*** Dataset excerpts Section Begins ***

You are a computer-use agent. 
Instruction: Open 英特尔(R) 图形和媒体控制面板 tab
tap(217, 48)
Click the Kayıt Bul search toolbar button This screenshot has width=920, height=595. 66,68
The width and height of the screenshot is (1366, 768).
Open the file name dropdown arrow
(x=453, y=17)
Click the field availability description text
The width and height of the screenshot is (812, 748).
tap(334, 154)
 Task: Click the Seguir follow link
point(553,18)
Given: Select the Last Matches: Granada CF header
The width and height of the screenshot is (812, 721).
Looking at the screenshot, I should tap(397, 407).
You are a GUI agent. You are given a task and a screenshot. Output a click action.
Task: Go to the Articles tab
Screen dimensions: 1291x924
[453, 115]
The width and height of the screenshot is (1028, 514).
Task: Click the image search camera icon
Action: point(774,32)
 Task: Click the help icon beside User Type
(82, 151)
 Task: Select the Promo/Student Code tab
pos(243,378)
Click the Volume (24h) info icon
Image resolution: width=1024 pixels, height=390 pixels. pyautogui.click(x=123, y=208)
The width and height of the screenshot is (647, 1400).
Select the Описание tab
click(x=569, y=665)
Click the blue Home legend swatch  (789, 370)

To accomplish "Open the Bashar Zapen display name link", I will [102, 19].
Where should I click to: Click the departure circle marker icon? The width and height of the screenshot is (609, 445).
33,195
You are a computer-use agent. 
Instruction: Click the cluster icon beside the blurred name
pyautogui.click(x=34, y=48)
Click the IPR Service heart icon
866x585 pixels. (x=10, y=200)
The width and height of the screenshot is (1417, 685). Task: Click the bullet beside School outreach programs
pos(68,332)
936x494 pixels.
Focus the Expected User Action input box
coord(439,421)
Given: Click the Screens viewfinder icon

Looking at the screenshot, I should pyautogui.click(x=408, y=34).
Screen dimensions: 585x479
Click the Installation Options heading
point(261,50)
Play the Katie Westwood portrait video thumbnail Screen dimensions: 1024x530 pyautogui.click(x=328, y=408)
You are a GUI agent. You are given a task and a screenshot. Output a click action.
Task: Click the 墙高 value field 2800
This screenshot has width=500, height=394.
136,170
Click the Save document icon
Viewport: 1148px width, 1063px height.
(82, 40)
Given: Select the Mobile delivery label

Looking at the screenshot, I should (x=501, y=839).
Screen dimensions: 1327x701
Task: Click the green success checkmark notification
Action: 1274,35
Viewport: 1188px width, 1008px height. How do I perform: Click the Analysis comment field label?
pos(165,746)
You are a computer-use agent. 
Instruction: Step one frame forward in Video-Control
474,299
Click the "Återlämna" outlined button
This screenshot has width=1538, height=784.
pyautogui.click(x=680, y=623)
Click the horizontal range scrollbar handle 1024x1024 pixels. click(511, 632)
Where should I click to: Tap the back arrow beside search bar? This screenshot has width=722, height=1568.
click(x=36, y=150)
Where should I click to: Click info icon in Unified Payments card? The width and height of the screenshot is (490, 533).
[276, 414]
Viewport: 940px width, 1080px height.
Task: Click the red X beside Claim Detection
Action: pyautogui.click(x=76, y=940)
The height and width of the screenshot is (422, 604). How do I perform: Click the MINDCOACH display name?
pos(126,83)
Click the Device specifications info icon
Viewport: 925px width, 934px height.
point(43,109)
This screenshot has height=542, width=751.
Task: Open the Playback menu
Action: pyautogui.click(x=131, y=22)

*** Dataset excerpts Section Ends ***

Task to carry out:
Output the data once more, exactly as given.

Answer box:
You are a computer-use agent. 
Instruction: Open 英特尔(R) 图形和媒体控制面板 tab
tap(217, 48)
Click the Kayıt Bul search toolbar button This screenshot has width=920, height=595. 66,68
The width and height of the screenshot is (1366, 768).
Open the file name dropdown arrow
(x=453, y=17)
Click the field availability description text
The width and height of the screenshot is (812, 748).
tap(334, 154)
 Task: Click the Seguir follow link
point(553,18)
Given: Select the Last Matches: Granada CF header
The width and height of the screenshot is (812, 721).
Looking at the screenshot, I should tap(397, 407).
You are a GUI agent. You are given a task and a screenshot. Output a click action.
Task: Go to the Articles tab
Screen dimensions: 1291x924
[453, 115]
The width and height of the screenshot is (1028, 514).
Task: Click the image search camera icon
Action: point(774,32)
 Task: Click the help icon beside User Type
(82, 151)
 Task: Select the Promo/Student Code tab
pos(243,378)
Click the Volume (24h) info icon
Image resolution: width=1024 pixels, height=390 pixels. pyautogui.click(x=123, y=208)
The width and height of the screenshot is (647, 1400).
Select the Описание tab
click(x=569, y=665)
Click the blue Home legend swatch  (789, 370)

To accomplish "Open the Bashar Zapen display name link", I will [102, 19].
Where should I click to: Click the departure circle marker icon? The width and height of the screenshot is (609, 445).
33,195
You are a computer-use agent. 
Instruction: Click the cluster icon beside the blurred name
pyautogui.click(x=34, y=48)
Click the IPR Service heart icon
866x585 pixels. (x=10, y=200)
The width and height of the screenshot is (1417, 685). Task: Click the bullet beside School outreach programs
pos(68,332)
936x494 pixels.
Focus the Expected User Action input box
coord(439,421)
Given: Click the Screens viewfinder icon

Looking at the screenshot, I should pyautogui.click(x=408, y=34).
Screen dimensions: 585x479
Click the Installation Options heading
point(261,50)
Play the Katie Westwood portrait video thumbnail Screen dimensions: 1024x530 pyautogui.click(x=328, y=408)
You are a GUI agent. You are given a task and a screenshot. Output a click action.
Task: Click the 墙高 value field 2800
This screenshot has width=500, height=394.
136,170
Click the Save document icon
Viewport: 1148px width, 1063px height.
(82, 40)
Given: Select the Mobile delivery label

Looking at the screenshot, I should (x=501, y=839).
Screen dimensions: 1327x701
Task: Click the green success checkmark notification
Action: 1274,35
Viewport: 1188px width, 1008px height. How do I perform: Click the Analysis comment field label?
pos(165,746)
You are a computer-use agent. 
Instruction: Step one frame forward in Video-Control
474,299
Click the "Återlämna" outlined button
This screenshot has width=1538, height=784.
pyautogui.click(x=680, y=623)
Click the horizontal range scrollbar handle 1024x1024 pixels. click(511, 632)
Where should I click to: Tap the back arrow beside search bar? This screenshot has width=722, height=1568.
click(x=36, y=150)
Where should I click to: Click info icon in Unified Payments card? The width and height of the screenshot is (490, 533).
[276, 414]
Viewport: 940px width, 1080px height.
Task: Click the red X beside Claim Detection
Action: pyautogui.click(x=76, y=940)
The height and width of the screenshot is (422, 604). How do I perform: Click the MINDCOACH display name?
pos(126,83)
Click the Device specifications info icon
Viewport: 925px width, 934px height.
point(43,109)
This screenshot has height=542, width=751.
Task: Open the Playback menu
Action: pyautogui.click(x=131, y=22)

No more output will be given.